Mr. Piringer said the other students were released to their parents and that the cause of the accident is being investigated.


Teen charged in mother’s death

Anne Arundel County police arrested a Glen Burnie teen Tuesday on first-degree murder charges in his mother’s death.

Police said a Severn woman received a letter Tuesday afternoon from William Skiratko, 17, saying he killed his mother, 45-year-old Elizabeth Anne Skiratko, and was suicidal. Officers went to the Skiratkos’ home in the 7900 block of Nolpark Court and found Mrs. Skiratko’s body in a bedroom and her son in the living room.
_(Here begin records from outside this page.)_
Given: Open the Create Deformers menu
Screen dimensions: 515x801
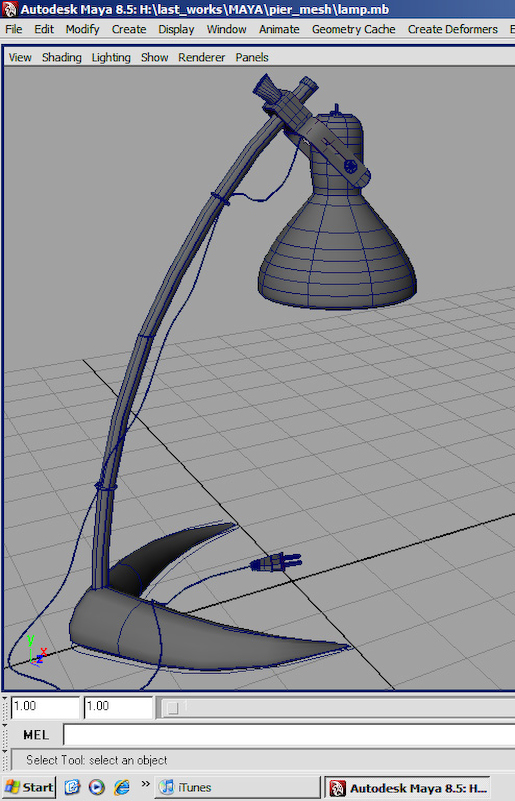Looking at the screenshot, I should (x=452, y=29).
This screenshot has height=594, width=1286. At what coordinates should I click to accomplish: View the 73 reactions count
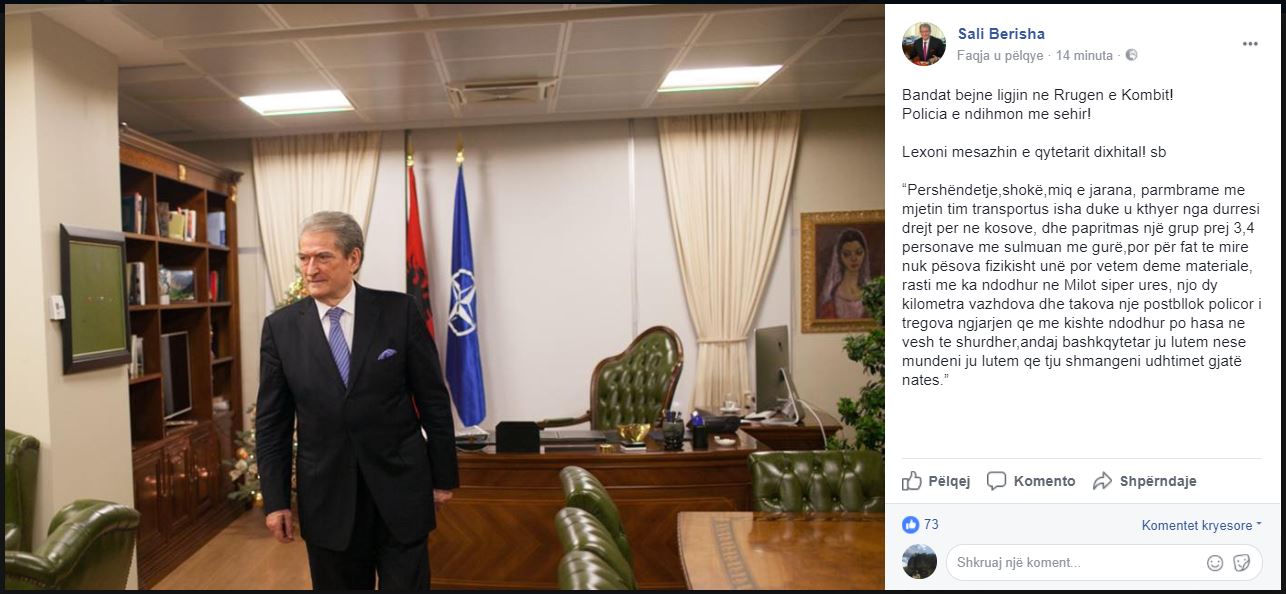tap(931, 524)
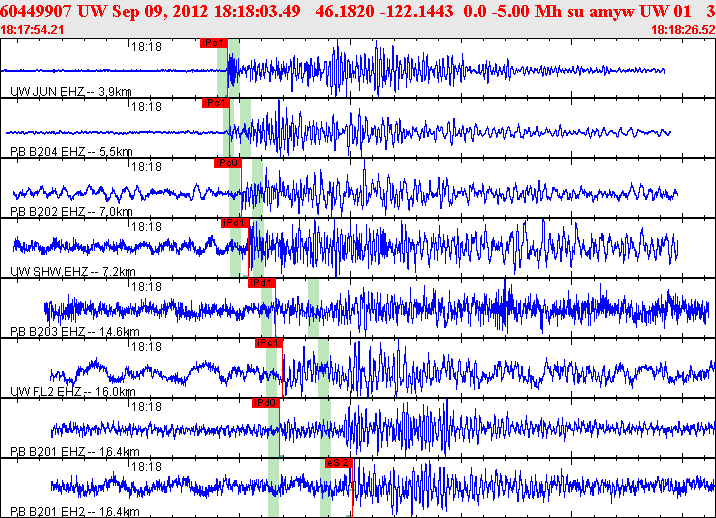
Task: Select the iPc1 pick flag on UW FL2
Action: pos(269,343)
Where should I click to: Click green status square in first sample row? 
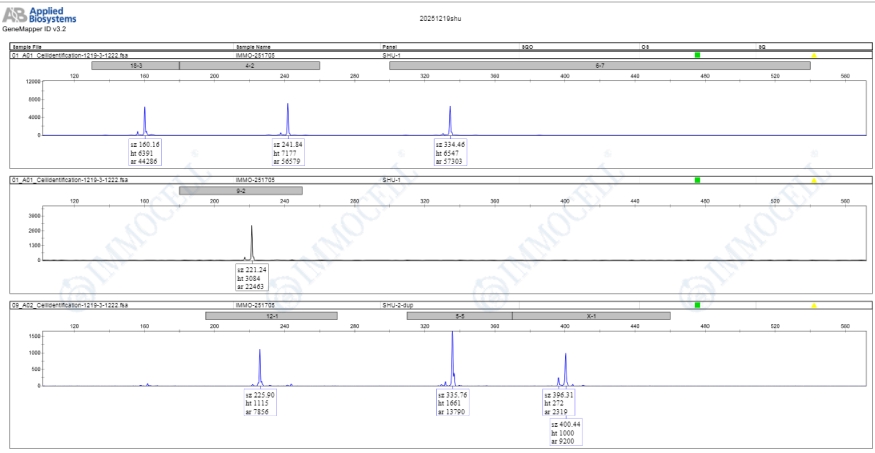click(x=697, y=56)
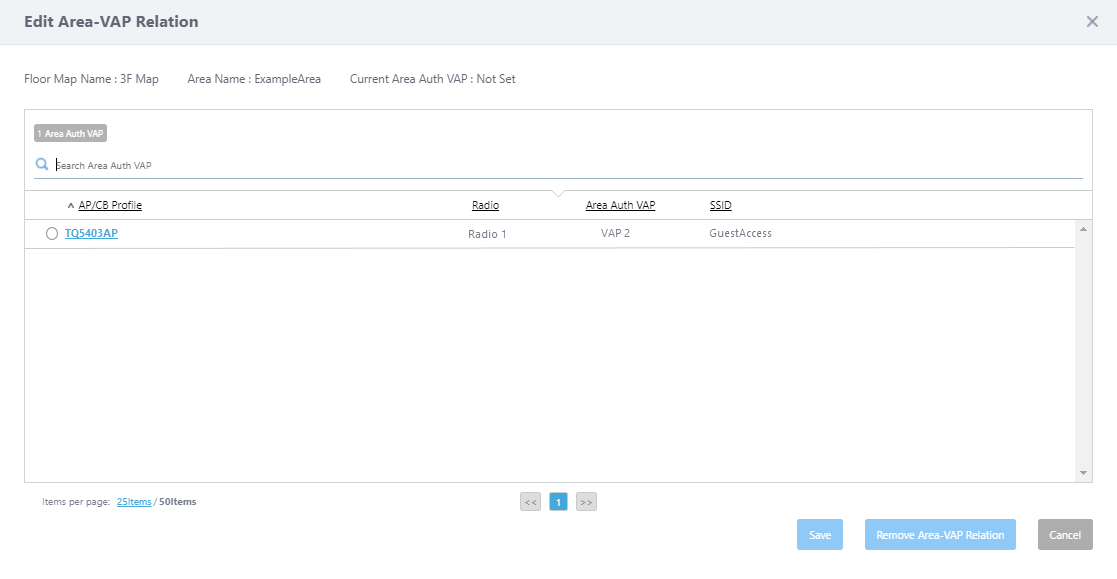1117x579 pixels.
Task: Focus the Search Area Auth VAP field
Action: pos(560,165)
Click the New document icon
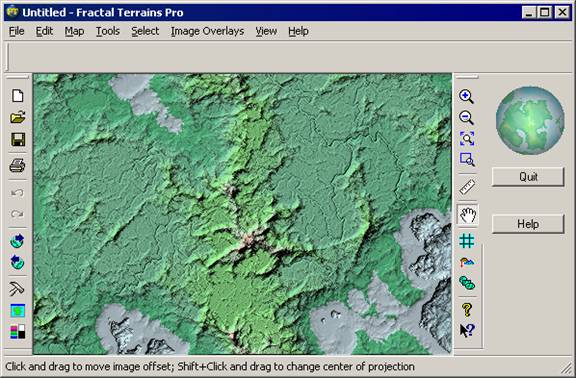This screenshot has width=576, height=378. coord(18,96)
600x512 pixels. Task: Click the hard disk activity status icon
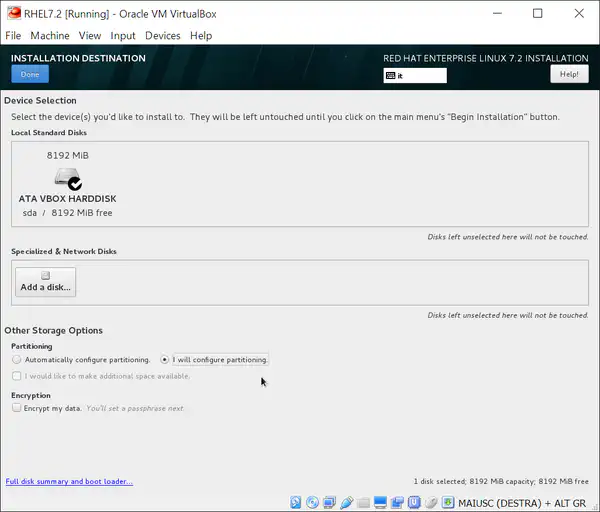pos(296,502)
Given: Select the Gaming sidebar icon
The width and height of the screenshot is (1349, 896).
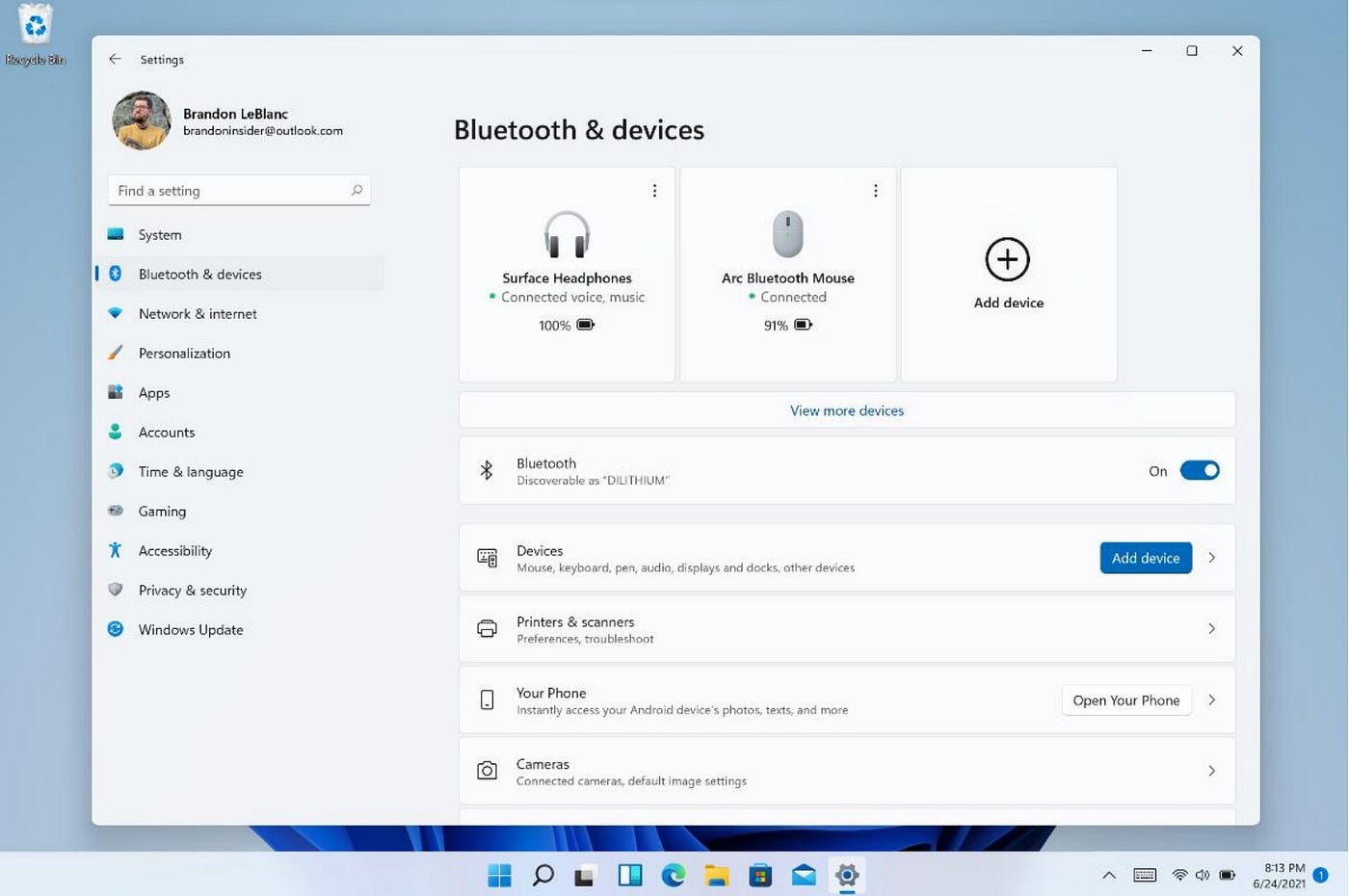Looking at the screenshot, I should click(x=115, y=511).
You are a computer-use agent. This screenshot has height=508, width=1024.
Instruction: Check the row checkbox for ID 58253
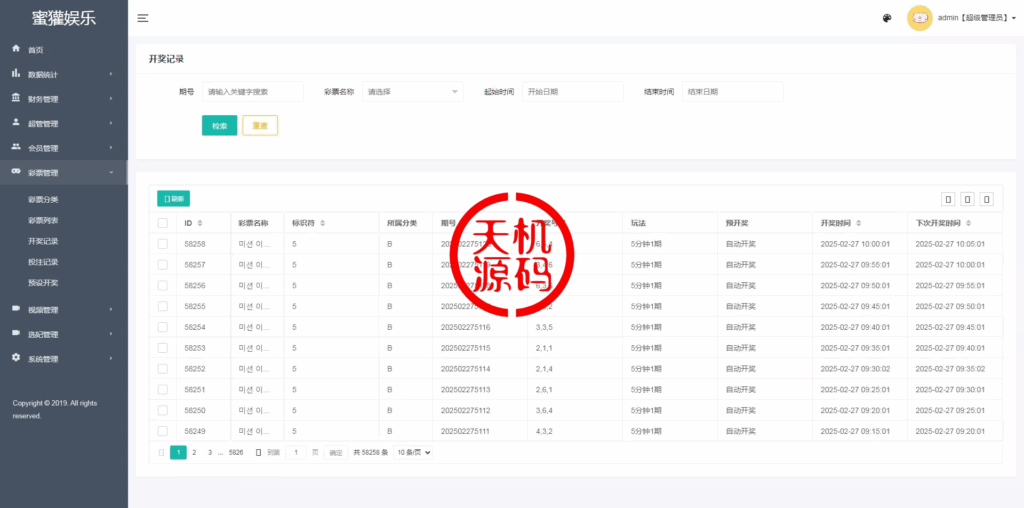click(x=163, y=348)
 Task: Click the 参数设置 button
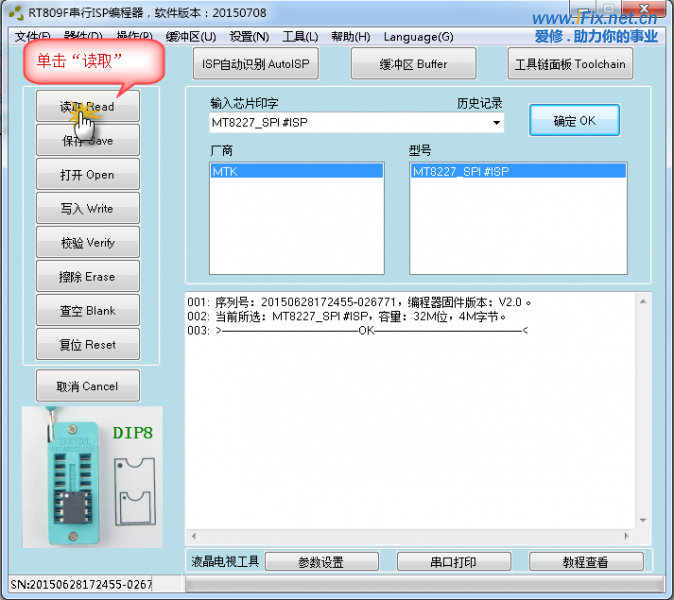point(320,562)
Police said Mrs. Skiratko had trauma to her upper body, although they didn’t say how she was killed.


Winter racing wagers fall 26 percent

Maryland racing officials say total wagering at Laurel Park fell 26 percent this season - almost three times the average drop nationwide.

The Maryland Jockey Club said there were 58 live racing days at Laurel Park but only $219.8 million in wagers. That’s a drop of $56 million during the season, which extended from Jan. 1 to April 11, from the same time last year.

Equibase Co. LLC said U.S. wagering during roughly the same period dropped 9.4 percent from 2008.


Children’s museum designs unveiled

Designs have been unveiled for a new National Children’s Museum near the District.

The design revealed Wednesday by Connecticut architect Cesar Pelli depicts a four-story museum with a glass atrium at the National Harbor development in Prince George’s County. It calls for reflective roof panels and a wall of living plants.

Designers plan to include a wind turbine and rooftop garden among other features.

Museum officials must raise more than $180 million to complete the project. The museum was formerly known as the Capital Children’s Museum and was located at a convent in Northeast. It’s been without a home for five years.

The museum is scheduled to open in 2013 on land donated by developer Milton Peterson. Maryland has contributed $7 million to the project.


Council likely to sell Nats suite tickets

Some D.C. Council members want to end baseball ticket perks for city lawmakers.

Four council members introduced a proposal Tuesday that would auction off season passes to Nationals Park for council members and Mayor Adrian M. Fenty. Council members said the funds would help raise about $500,000 for city services.

Council members said Mr. Fenty is holding onto tickets that belong to them.

In an agreement between the city and the Washington Nationals, 19 tickets in Suite 61 at Nationals Park are given to council members, who may then choose to distribute the passes to constituents. The mayor is allotted 67 tickets.

Council member Kwame Brown and his co-sponsors also intend to auction off parking passes for the mayor’s and council’s suites.

Tribes’ bill clears committee

A bill providing federal recognition for six Virginia Indian tribes has cleared a committee and looks to be headed to the House floor.

The House Natural Resources Committee passed on a voice vote Wednesday legislation that would provide federal recognition to the Chickahominy, Chickahominy Eastern Division, the Upper Mattaponi, the Rappahannock, the Monacan and the Nansemond tribes.

Gaining the status would allow the tribes to compete for educational funds and other grants and benefits open to federally recognized tribes. The office of Rep. James P. Moran, Virginia Democrat and author of the bill, said the House is expected to consider the measure in the coming weeks.

“Four hundred years is a long time to wait, but today’s decision moves our effort ever closer to ending this historic injustice,” Mr. Moran said.